NOTE: This is for people who are in it to learn, either to diversify their skill set or simply to become more well-rounded human beings. If you want the diploma, go (back) to school.

Also, this is not a definitive guide, but merely one way this can be done. There may be other avenues open online that I may not be fully aware of. Reader discretion is advised.

Steps to Giving Yourself Free College

The steps are as follows:

  • Step 0: Decide on What You Wish to Study
  • Step 1: Search for Program Syllabus
  • Step 2: Compile (Free) Learning Material
  • Step 3: Make a First Leisurely Pass to Determine Your Desire to Learn
  • Step 4: Get Serious with Your Second Pass
  • Step 5: Finish the Whole Program (Within a Month or So)

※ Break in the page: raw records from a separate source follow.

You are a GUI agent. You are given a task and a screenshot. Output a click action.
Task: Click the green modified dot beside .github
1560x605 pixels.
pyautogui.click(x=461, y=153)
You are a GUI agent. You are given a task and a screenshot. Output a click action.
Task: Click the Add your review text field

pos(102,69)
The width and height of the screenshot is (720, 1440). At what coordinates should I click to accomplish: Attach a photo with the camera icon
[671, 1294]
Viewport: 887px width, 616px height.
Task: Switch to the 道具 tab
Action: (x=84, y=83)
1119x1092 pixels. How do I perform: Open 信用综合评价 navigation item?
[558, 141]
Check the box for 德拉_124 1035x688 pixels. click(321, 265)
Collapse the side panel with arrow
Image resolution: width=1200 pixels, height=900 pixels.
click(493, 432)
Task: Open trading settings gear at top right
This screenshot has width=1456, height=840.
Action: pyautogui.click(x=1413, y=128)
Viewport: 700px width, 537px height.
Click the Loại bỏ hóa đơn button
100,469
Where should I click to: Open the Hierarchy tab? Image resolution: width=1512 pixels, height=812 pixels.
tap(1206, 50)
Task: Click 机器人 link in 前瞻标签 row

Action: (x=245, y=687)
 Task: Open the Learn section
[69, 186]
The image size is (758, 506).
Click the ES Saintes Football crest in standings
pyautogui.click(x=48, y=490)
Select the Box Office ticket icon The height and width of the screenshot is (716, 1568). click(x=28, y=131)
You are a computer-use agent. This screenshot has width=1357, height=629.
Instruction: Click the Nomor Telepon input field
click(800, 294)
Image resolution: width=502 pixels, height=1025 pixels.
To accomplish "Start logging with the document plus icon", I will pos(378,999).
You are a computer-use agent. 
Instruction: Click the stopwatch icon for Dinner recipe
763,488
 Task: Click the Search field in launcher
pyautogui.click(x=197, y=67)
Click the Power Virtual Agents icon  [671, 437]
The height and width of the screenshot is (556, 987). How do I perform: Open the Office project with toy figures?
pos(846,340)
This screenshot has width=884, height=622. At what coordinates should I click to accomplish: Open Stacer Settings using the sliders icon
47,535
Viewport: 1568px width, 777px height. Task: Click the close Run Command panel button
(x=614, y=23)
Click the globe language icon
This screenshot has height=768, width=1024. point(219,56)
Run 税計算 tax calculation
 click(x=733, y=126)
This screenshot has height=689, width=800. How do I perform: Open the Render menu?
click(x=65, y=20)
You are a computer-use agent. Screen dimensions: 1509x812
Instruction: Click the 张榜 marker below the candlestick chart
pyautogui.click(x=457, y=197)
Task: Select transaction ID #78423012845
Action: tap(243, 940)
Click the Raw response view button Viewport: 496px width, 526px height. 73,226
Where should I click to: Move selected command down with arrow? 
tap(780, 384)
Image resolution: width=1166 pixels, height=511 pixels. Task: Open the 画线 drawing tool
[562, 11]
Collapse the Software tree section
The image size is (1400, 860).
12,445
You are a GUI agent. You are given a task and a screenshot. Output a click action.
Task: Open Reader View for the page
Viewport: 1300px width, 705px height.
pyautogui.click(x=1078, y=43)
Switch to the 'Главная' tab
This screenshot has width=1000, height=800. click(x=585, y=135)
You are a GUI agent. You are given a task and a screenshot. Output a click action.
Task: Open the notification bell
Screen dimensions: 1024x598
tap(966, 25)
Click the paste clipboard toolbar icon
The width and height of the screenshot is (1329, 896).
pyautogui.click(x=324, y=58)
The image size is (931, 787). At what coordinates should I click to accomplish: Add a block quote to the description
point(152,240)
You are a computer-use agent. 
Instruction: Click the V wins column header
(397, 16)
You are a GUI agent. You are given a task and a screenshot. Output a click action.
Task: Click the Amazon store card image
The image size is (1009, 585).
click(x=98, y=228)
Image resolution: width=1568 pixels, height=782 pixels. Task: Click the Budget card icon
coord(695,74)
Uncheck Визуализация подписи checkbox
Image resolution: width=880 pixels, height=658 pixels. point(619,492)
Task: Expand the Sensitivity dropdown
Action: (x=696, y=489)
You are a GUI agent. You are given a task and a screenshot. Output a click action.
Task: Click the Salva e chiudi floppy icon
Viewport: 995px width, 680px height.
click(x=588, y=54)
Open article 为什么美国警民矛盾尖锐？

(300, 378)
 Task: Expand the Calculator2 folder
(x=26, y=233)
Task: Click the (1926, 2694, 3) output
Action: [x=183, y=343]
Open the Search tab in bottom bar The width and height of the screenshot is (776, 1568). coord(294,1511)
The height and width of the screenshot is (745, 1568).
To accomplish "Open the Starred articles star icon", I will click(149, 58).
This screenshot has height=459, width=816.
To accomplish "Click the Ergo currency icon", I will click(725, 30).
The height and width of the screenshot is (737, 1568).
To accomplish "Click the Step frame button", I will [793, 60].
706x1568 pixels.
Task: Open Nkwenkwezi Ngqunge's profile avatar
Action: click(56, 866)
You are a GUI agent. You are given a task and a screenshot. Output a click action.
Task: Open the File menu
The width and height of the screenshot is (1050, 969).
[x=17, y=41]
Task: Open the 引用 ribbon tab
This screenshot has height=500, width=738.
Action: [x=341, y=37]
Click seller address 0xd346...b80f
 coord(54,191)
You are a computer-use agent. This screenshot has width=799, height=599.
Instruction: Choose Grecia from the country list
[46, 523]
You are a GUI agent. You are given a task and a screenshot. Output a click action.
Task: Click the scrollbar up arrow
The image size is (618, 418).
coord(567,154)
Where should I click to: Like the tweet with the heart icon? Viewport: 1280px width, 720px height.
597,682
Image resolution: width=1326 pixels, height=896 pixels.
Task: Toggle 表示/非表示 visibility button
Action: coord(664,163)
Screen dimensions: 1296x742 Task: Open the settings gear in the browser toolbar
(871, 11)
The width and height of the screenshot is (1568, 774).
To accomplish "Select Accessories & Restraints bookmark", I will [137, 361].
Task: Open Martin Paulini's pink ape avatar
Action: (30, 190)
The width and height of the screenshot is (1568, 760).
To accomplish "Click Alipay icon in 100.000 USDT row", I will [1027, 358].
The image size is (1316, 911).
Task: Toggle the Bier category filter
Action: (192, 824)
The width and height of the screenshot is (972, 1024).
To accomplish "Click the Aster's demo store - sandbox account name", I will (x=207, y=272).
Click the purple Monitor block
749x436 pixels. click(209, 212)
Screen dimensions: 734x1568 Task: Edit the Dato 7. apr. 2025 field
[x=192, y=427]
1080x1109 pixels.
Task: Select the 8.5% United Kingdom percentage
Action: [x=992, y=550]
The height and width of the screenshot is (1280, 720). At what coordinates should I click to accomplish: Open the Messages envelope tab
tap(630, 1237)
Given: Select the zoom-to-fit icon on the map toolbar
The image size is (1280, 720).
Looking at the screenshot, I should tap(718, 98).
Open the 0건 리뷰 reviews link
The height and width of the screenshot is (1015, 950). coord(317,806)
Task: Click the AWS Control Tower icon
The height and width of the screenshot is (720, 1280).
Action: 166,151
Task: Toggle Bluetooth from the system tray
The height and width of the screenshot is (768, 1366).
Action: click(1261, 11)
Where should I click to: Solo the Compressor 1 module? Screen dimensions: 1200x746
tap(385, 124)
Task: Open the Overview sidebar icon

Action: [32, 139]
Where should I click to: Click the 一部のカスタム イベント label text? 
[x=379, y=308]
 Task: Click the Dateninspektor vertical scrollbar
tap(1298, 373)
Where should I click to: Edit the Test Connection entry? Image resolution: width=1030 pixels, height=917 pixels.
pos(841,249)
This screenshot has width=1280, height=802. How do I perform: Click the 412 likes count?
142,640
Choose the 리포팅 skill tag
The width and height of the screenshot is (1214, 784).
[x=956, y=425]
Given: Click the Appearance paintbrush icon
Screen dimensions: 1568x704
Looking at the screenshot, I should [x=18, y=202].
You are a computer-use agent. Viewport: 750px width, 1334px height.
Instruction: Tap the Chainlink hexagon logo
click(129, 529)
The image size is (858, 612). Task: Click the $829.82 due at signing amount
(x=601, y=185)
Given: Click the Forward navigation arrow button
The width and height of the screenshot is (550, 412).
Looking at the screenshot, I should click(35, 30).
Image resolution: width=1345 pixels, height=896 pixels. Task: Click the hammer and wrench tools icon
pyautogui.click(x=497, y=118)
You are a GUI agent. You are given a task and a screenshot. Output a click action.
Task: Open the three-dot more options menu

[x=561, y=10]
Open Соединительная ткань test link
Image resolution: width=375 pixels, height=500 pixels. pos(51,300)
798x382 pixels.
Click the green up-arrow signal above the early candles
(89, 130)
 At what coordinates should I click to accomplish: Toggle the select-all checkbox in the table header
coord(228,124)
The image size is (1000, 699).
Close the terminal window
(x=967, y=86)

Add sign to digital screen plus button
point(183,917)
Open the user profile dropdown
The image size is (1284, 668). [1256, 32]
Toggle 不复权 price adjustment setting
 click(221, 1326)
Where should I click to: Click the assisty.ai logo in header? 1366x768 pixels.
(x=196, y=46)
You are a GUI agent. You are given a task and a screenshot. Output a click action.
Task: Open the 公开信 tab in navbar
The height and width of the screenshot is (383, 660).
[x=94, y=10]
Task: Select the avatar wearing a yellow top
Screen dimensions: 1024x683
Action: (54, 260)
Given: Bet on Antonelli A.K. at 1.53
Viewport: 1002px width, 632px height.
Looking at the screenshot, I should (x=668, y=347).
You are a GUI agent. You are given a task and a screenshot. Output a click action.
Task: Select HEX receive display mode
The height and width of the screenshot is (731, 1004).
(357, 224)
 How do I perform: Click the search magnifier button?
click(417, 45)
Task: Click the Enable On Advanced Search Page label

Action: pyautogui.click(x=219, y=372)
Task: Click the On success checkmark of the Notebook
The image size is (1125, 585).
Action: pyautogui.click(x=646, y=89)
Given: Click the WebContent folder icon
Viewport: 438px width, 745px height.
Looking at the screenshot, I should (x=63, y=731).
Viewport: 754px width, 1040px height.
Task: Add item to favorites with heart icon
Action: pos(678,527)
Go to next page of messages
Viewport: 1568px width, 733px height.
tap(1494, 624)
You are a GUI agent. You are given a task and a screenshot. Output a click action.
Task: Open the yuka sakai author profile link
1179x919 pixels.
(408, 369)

There are also two optional steps after that if you wish to go further:

  • Step 6: Enroll in Actual College and Get That Degree for Real
  • Step 7: Stay Updated

I’m aware that it’s looking like all the throwaway content you find on the internet about this very topic. The best thing I can do is to provide the simplest possible steps towards giving oneself college-level education.

While you can just go with the shotgun method and devour learning material wherever and whenever you can, that’s not the most efficient way to do it.

Of course, the most important step here is to have the motivation and discipline to see through this. This is not a guide to procrastination and data hoarding.

Step 0: Decide on What You Wish to Study

I put this here as step zero since you should already know what you want to get yourself into. If you’re still not sure, then proceed to step one and browse around.

You can look around online to come up with whatever you’re interested in. A good trick is to pull up your YouTube watch history and find patterns in your watching habits. You may find that you’ve been watching videos on a specific field of interest.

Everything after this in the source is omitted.